Hello, My Friends,
Today, I bring you one of my favorite “go to” recipes for an appetizer whenever I have people over – Hummus. This time I made a couple of changes to my classic hummus recipe to transform the dish into a seasonal snack, or holiday party bite during this Fall Season… Pumpkin Hummus with Toasted Cumin Cottonseed Oil.
I enjoy cooking with spices and Middle Eastern flavors, and one of the spices that I’m addicted to is cumin. I use cumin as seeds, ground, and my favorite way is the flavored Toasted Cumin Cottonseed Oil. This oil is two great ingredients in one tasty and easy to use product.
When I use cumin oil, I like to combine it with Pure Cottonseed Oil. I don’t want to overpower the dish with such a strong aroma. The idea is to infuse the flavor and the fragrance into the food, not overwhelm it.
I think cottonseed oil in general is not appreciated enough. It tends to be under the radar compared with others famous oils like olive oil and other nut oils. I have to admit, I was one of those people that didn’t pay much attention because I was fixated with olive oil. I’ve heard that not all producers work hard and care about how the harvest the cotton seeds is done, and don’t bother to eliminate the use of pesticides for a clean product. Acala Farms, which produces our cottonseed oils, takes great pride in being certified gluten-free, kosher, vegan and pesticide free.
Here are some of the benefits of our cottonseed oil:
- Light body
- Intense flavor profile
- High smoke point (425+)
- Heart-healthy composition (Zero Cholesterol & Zero Trans Fat)
- Rich in antioxidant
- Our oils are certified; gluten-free, kosher, vegan and pesticide free.
Back to the Pumpkin Hummus…
Hummus is super easy, and you only need a few ingredients and the food processor, and in less than 5 minutes you have a healthy appetizer. Hint: It’s great just newly made, but tastes even better if you let the hummus marinate in the refrigerator for several hours. I like to make it the night before a party, and by the next day all the flavors come together nicely.
There are many ways to eat Pumpkin Hummus besides on pita bread or chips. Here are some examples:
- In a sandwich or wrap instead of mayonnaise.
- On a lamb burger
- On toast with avocado and marinated tomatoes
- Scramble some eggs and add a spoonful of hummus.

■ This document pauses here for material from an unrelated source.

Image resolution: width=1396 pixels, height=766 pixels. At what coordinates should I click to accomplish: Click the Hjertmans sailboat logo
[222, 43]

- Deviled eggs with hummus and add a spicy flavor like sriracha, Thai chili sauce or paprika
- In a pizza or quesadilla
- In a salad
- Filled vegetable roll-ups with zucchini, yellow squash, cucumber.

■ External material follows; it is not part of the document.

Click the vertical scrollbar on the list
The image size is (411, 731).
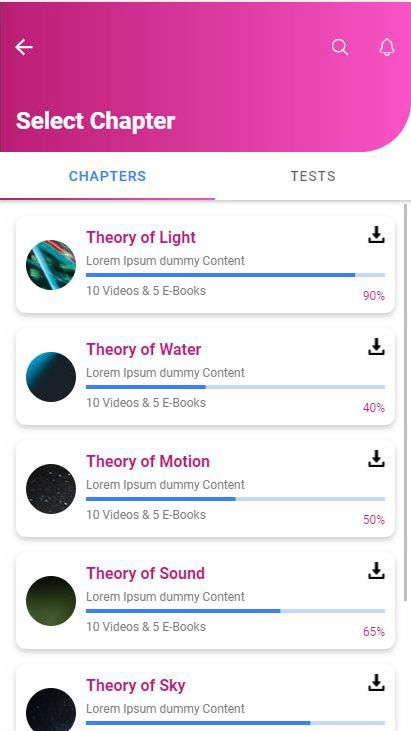[x=405, y=402]
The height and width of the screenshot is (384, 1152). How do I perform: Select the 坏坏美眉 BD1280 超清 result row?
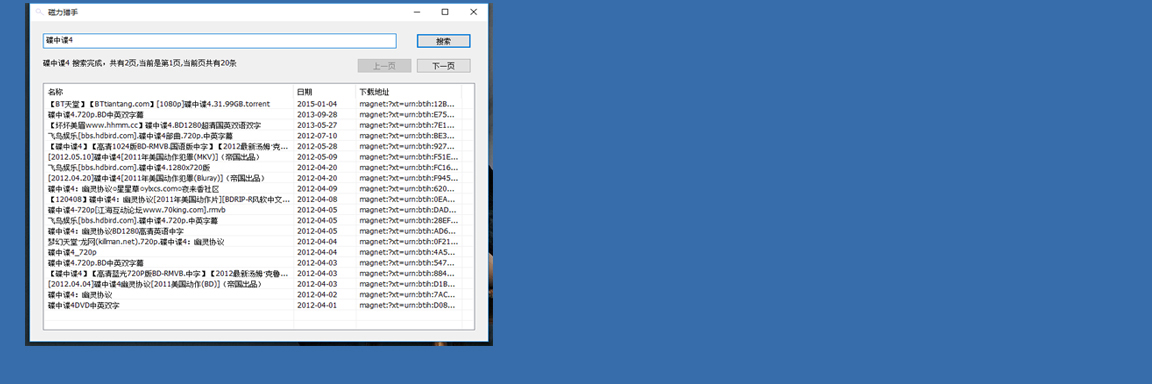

For this Pumpkin Hummus, I made my own pita chips. You can too! Just cut the pita bread into triangles; sprinkle with some Toasted Cumin Cottonseed Oil, salt, pepper, and Sumac. Bake for 10 minutes.
This Pumpkin Hummus recipe is:
- Quick & Easy
- Paleo friendly
- full of Fall flavors
- smoky taste
- Great Party food
I hope you get to enjoy this tasty Pumpkin Hummus.
UPDATE: October 6, 2017: This recipe was just featured as the second recipe at Blooming Bite’s post called “Game On, Best Tailgate Recipes.”
Happy Harvest Season,
Pumpkin Hummus with Toasted Cumin Cottonseed Oil
Pumpkin Hummus is the perfect appetizer for Fall holiday parties. Made of chickpeas, Pumpkin Puree, Tahini, Garlic, Parsley & Toasted Cumin Cottonseed Oil, you will LOVE this quick, easy and delicious recipe.
- 1 (15.5-ounce) can chickpeas, drained and rinsed
- 1/2 TableSpoon Toasted Cumin cottonseed oil
- 1/2 TableSpoon Roasted Garlic cottonseed oil
- 1 (15-ounce) can pumpkin purée
- 3 TableSpoons tahini
- 1 TableSpoon lemon juice
- 1/4 TeaSpoon parsley, chopped
- 1/4 TeaSpoon ground black pepper
- 3/4 TeaSpoon Kosher salt
- 1/4 TeaSpoon Sumac
- 1/4 cup pumpkin seeds
- Add water if needed - 1 or 2 TableSpoons
- Combine chickpeas, pumpkin purée, tahini, lemon juice, parsley, cumin & garlic oil, and salt and pepper in a food processor, and process until creamy and smooth.
- Transfer to a bowl, cover and refrigerate for at least 1 hour and up to 5 days.
- Garnish with pumpkin seeds & sumac.
Cuisine Middle Eastern
Serving Size 1
Amount Per Serving
% Daily Value
Total Fat 8.2 g
Trans Fat 1.4 g
Sodium 305 mg
Total Carbohydrates 18.7 g
Dietary Fiber 5.8 g
Sugars 4.1 g
Protein 6.6 g
* Percent Daily Values are based on a 2,000 calorie diet. Your daily values may be higher or lower depending on your calorie needs.